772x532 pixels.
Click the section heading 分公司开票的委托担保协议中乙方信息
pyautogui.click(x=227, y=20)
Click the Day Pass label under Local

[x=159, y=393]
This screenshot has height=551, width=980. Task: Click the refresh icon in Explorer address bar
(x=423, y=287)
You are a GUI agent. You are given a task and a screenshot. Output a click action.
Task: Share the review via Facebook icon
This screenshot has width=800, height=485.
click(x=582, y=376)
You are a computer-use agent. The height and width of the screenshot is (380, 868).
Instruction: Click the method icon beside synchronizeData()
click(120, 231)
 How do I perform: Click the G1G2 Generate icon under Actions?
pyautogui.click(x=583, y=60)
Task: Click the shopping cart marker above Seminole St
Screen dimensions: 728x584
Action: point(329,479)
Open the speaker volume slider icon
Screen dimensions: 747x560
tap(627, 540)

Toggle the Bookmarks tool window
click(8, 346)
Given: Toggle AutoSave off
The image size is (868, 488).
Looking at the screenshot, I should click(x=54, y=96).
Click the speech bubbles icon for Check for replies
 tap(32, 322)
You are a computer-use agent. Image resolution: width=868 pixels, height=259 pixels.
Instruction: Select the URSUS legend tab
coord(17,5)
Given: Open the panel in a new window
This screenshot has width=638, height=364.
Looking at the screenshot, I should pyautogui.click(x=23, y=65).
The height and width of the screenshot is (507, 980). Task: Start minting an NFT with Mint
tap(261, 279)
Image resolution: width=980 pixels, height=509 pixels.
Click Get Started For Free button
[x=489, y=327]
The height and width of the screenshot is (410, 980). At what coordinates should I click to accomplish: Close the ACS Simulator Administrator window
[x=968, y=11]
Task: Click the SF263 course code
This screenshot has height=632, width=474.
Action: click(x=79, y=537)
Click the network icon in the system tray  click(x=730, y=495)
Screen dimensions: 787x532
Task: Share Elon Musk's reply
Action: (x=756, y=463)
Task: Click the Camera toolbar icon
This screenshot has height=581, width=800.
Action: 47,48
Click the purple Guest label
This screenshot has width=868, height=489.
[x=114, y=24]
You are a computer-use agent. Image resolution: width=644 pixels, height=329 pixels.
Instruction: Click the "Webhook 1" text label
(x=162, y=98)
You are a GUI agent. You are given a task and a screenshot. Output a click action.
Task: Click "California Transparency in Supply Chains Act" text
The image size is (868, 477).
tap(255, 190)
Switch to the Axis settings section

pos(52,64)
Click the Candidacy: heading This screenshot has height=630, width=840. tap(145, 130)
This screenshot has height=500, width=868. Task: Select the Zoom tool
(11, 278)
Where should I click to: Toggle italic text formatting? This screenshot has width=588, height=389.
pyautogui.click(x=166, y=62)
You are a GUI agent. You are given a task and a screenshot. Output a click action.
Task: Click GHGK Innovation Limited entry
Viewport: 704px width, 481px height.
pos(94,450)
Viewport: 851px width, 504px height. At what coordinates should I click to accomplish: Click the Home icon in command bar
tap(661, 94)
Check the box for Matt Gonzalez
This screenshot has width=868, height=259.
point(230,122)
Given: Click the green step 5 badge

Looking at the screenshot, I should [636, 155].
⁂
### TASK GOAL
Reproduce the listing above verbatim, every line.

### RESPONSE FOR THIS EXERCISE
772x532 pixels.
Click the section heading 分公司开票的委托担保协议中乙方信息
pyautogui.click(x=227, y=20)
Click the Day Pass label under Local

[x=159, y=393]
This screenshot has height=551, width=980. Task: Click the refresh icon in Explorer address bar
(x=423, y=287)
You are a GUI agent. You are given a task and a screenshot. Output a click action.
Task: Share the review via Facebook icon
This screenshot has width=800, height=485.
click(x=582, y=376)
You are a computer-use agent. The height and width of the screenshot is (380, 868).
Instruction: Click the method icon beside synchronizeData()
click(120, 231)
 How do I perform: Click the G1G2 Generate icon under Actions?
pyautogui.click(x=583, y=60)
Task: Click the shopping cart marker above Seminole St
Screen dimensions: 728x584
Action: point(329,479)
Open the speaker volume slider icon
Screen dimensions: 747x560
tap(627, 540)

Toggle the Bookmarks tool window
click(8, 346)
Given: Toggle AutoSave off
The image size is (868, 488).
Looking at the screenshot, I should click(x=54, y=96).
Click the speech bubbles icon for Check for replies
 tap(32, 322)
You are a computer-use agent. Image resolution: width=868 pixels, height=259 pixels.
Instruction: Select the URSUS legend tab
coord(17,5)
Given: Open the panel in a new window
This screenshot has width=638, height=364.
Looking at the screenshot, I should pyautogui.click(x=23, y=65).
The height and width of the screenshot is (507, 980). Task: Start minting an NFT with Mint
tap(261, 279)
Image resolution: width=980 pixels, height=509 pixels.
Click Get Started For Free button
[x=489, y=327]
The height and width of the screenshot is (410, 980). At what coordinates should I click to accomplish: Close the ACS Simulator Administrator window
[x=968, y=11]
Task: Click the SF263 course code
This screenshot has height=632, width=474.
Action: click(x=79, y=537)
Click the network icon in the system tray  click(x=730, y=495)
Screen dimensions: 787x532
Task: Share Elon Musk's reply
Action: (x=756, y=463)
Task: Click the Camera toolbar icon
This screenshot has height=581, width=800.
Action: 47,48
Click the purple Guest label
This screenshot has width=868, height=489.
[x=114, y=24]
You are a computer-use agent. Image resolution: width=644 pixels, height=329 pixels.
Instruction: Click the "Webhook 1" text label
(x=162, y=98)
You are a GUI agent. You are given a task and a screenshot. Output a click action.
Task: Click "California Transparency in Supply Chains Act" text
The image size is (868, 477).
tap(255, 190)
Switch to the Axis settings section

pos(52,64)
Click the Candidacy: heading This screenshot has height=630, width=840. tap(145, 130)
This screenshot has height=500, width=868. Task: Select the Zoom tool
(11, 278)
Where should I click to: Toggle italic text formatting? This screenshot has width=588, height=389.
pyautogui.click(x=166, y=62)
You are a GUI agent. You are given a task and a screenshot. Output a click action.
Task: Click GHGK Innovation Limited entry
Viewport: 704px width, 481px height.
pos(94,450)
Viewport: 851px width, 504px height. At what coordinates should I click to accomplish: Click the Home icon in command bar
tap(661, 94)
Check the box for Matt Gonzalez
This screenshot has width=868, height=259.
point(230,122)
Given: Click the green step 5 badge

Looking at the screenshot, I should [636, 155].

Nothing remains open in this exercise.